The data START
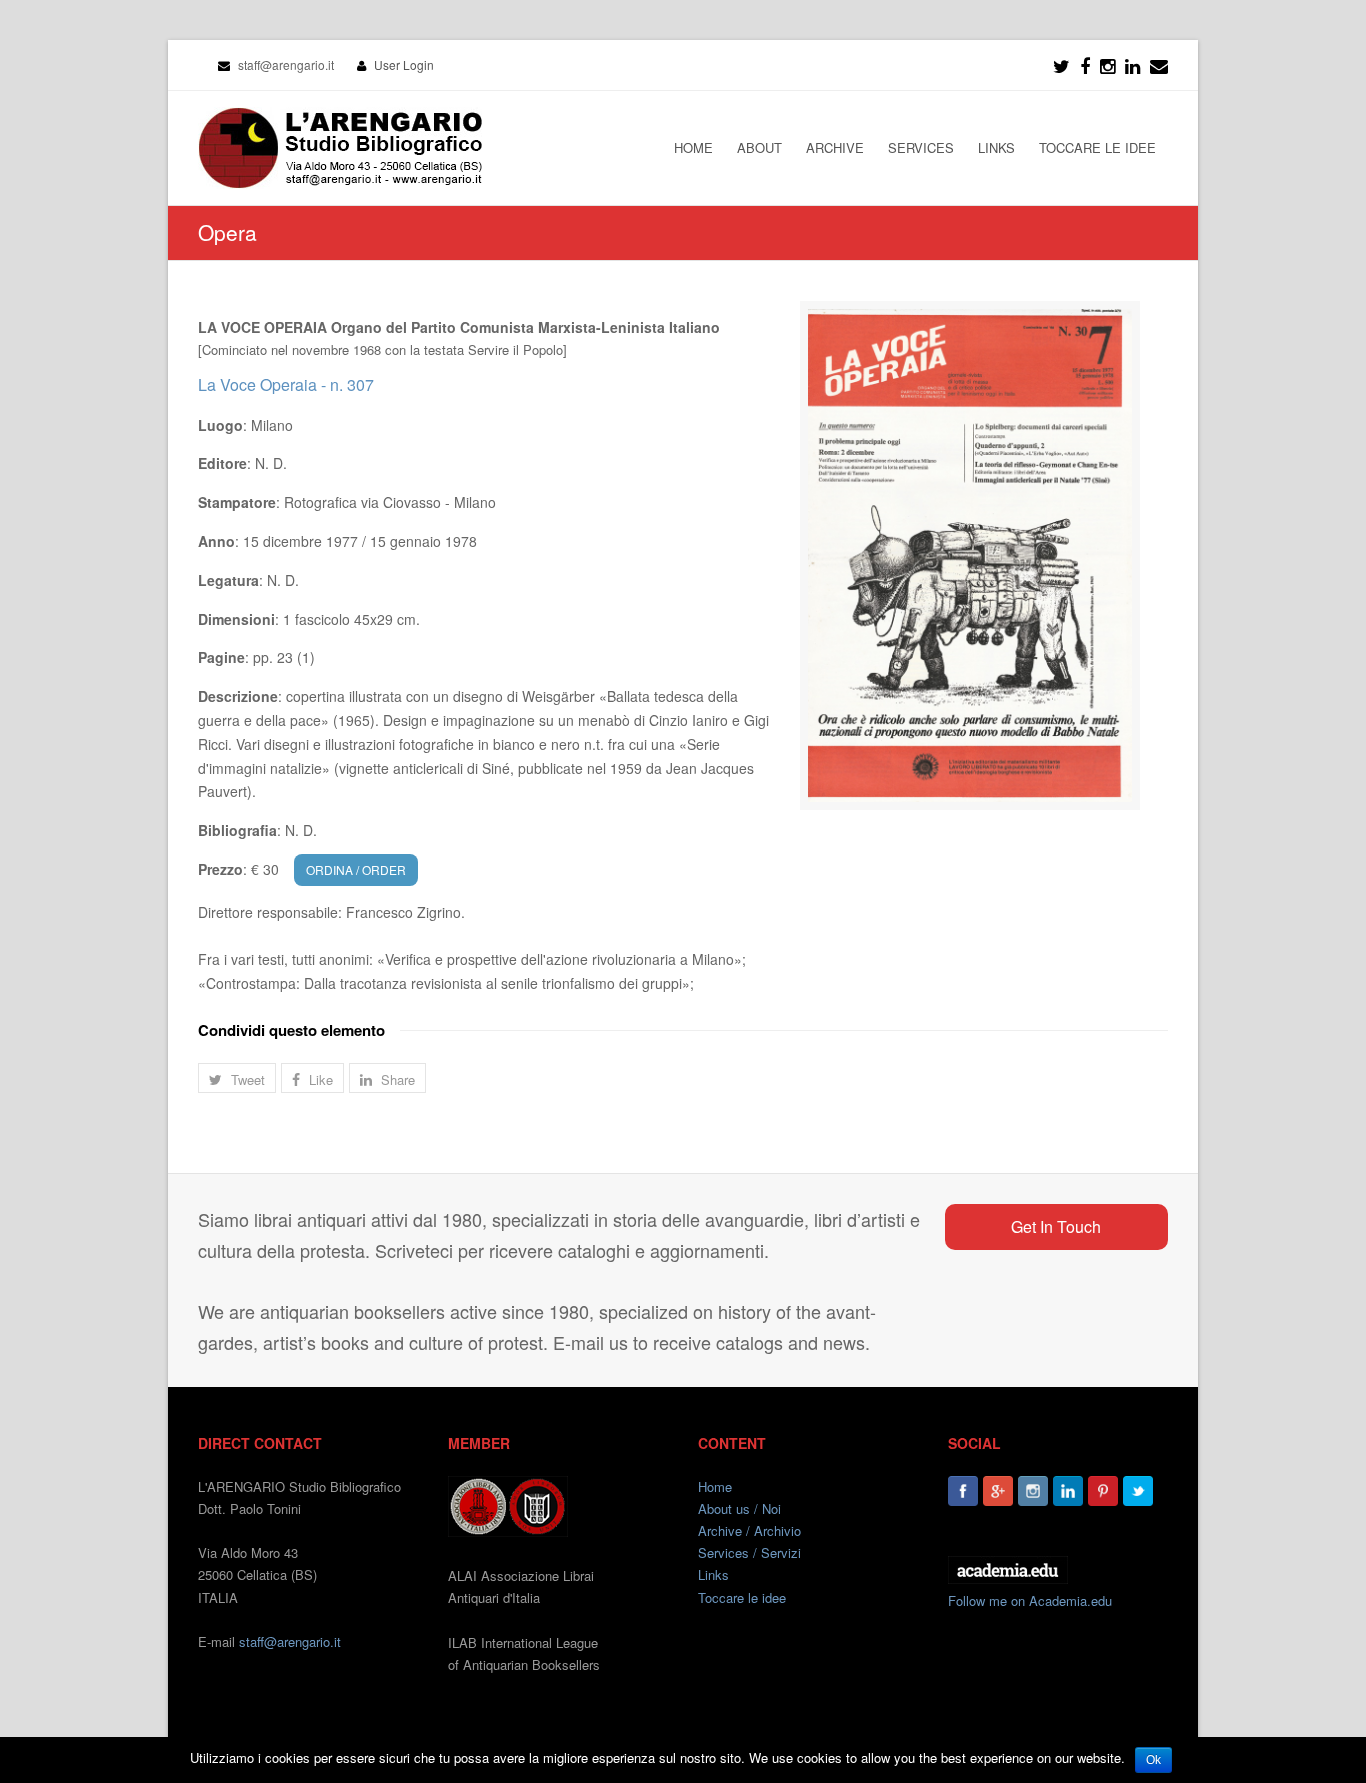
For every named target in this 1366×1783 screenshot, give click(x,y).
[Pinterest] (1103, 1491)
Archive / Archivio (749, 1530)
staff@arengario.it (290, 1641)
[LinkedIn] (1132, 65)
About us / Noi (739, 1508)
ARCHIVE (835, 147)
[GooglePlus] (998, 1491)
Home (715, 1486)
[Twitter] (1061, 65)
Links (713, 1574)
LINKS (996, 147)
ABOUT (759, 147)
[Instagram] (1033, 1491)
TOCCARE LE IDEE (1097, 147)
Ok (1153, 1760)
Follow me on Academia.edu (1030, 1600)
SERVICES (921, 147)
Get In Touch (1056, 1226)
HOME (693, 147)
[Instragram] (1107, 65)
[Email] (1159, 65)
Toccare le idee (742, 1597)
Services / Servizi (749, 1552)
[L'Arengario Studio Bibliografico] (340, 148)
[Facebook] (1085, 65)
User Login (404, 64)
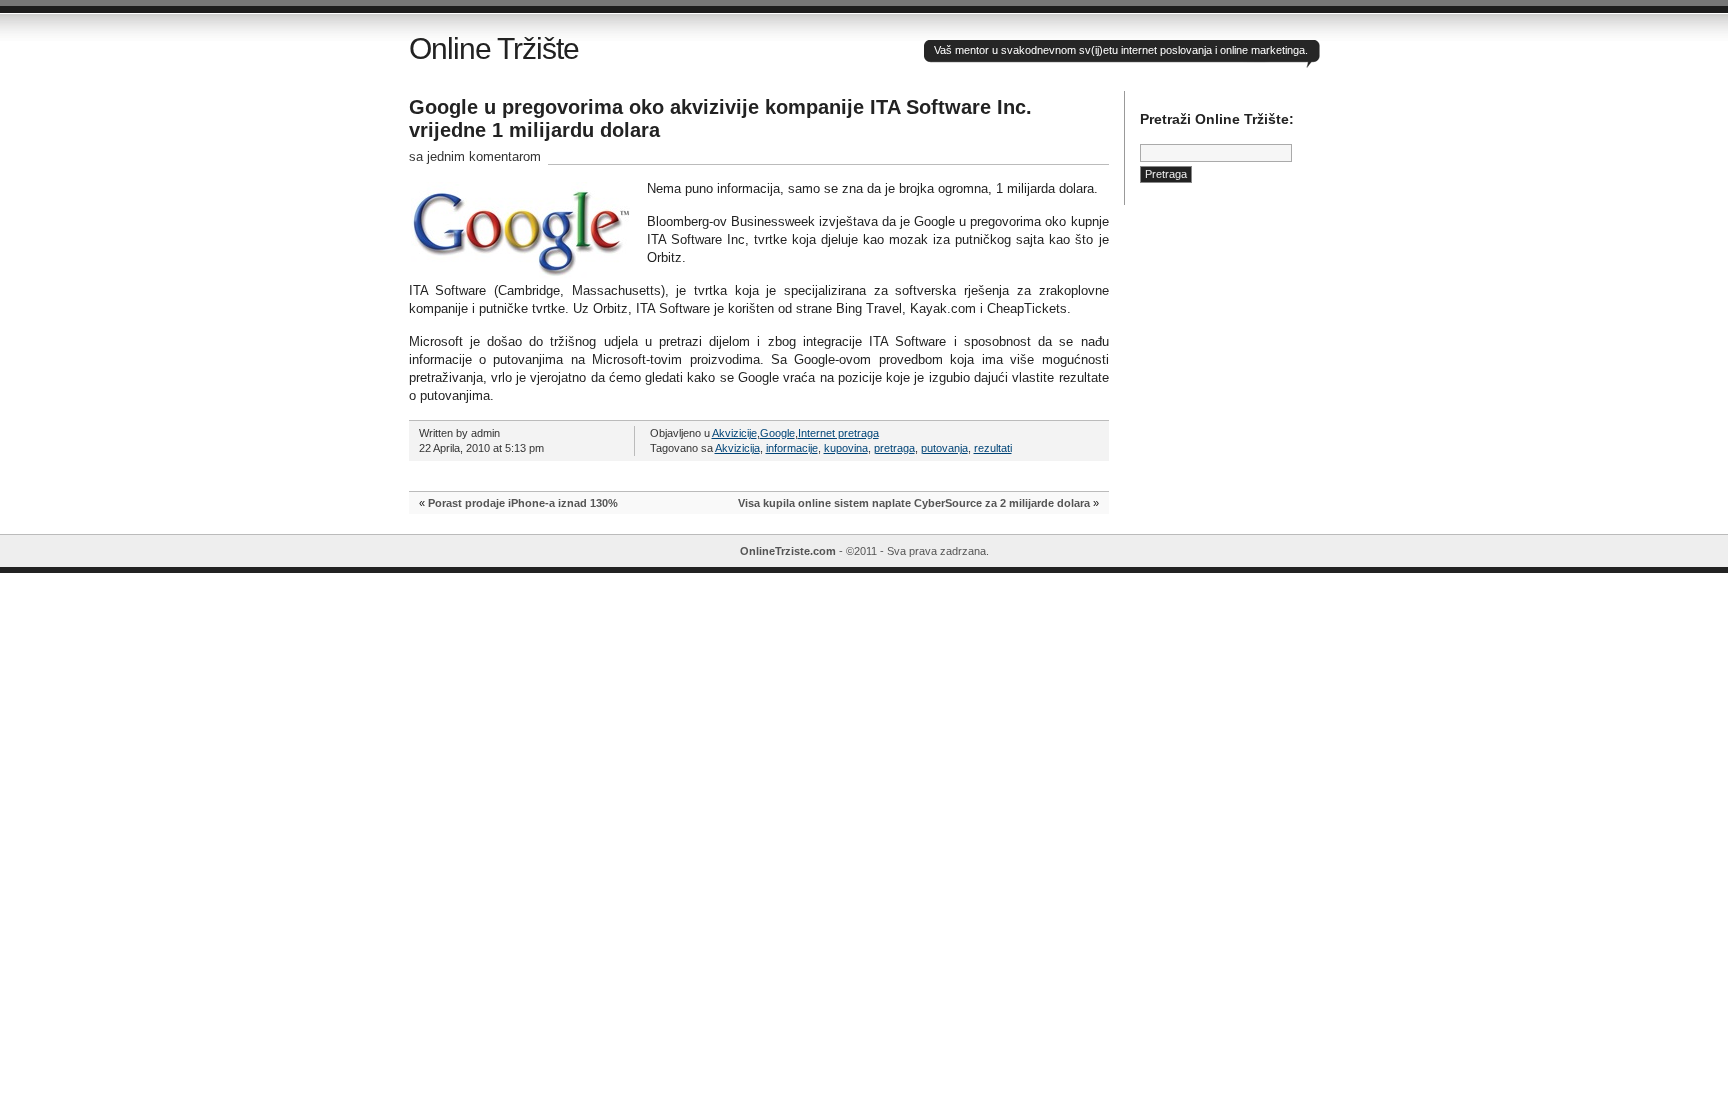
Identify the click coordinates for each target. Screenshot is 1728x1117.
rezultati (993, 448)
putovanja (944, 448)
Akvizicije (734, 433)
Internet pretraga (838, 433)
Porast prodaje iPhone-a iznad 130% (523, 503)
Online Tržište (494, 48)
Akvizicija (737, 448)
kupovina (846, 448)
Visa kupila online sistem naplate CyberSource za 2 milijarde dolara (914, 503)
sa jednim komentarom (475, 156)
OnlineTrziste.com (788, 551)
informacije (792, 448)
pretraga (894, 448)
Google (777, 433)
The data END
Once the line with "rezultati (993, 448)" is found, write out that line and every one after it through the last line of the records, exactly and with nothing else.

rezultati (993, 448)
putovanja (944, 448)
Akvizicije (734, 433)
Internet pretraga (838, 433)
Porast prodaje iPhone-a iznad 130% (523, 503)
Online Tržište (494, 48)
Akvizicija (737, 448)
kupovina (846, 448)
Visa kupila online sistem naplate CyberSource za 2 milijarde dolara (914, 503)
sa jednim komentarom (475, 156)
OnlineTrziste.com (788, 551)
informacije (792, 448)
pretraga (894, 448)
Google (777, 433)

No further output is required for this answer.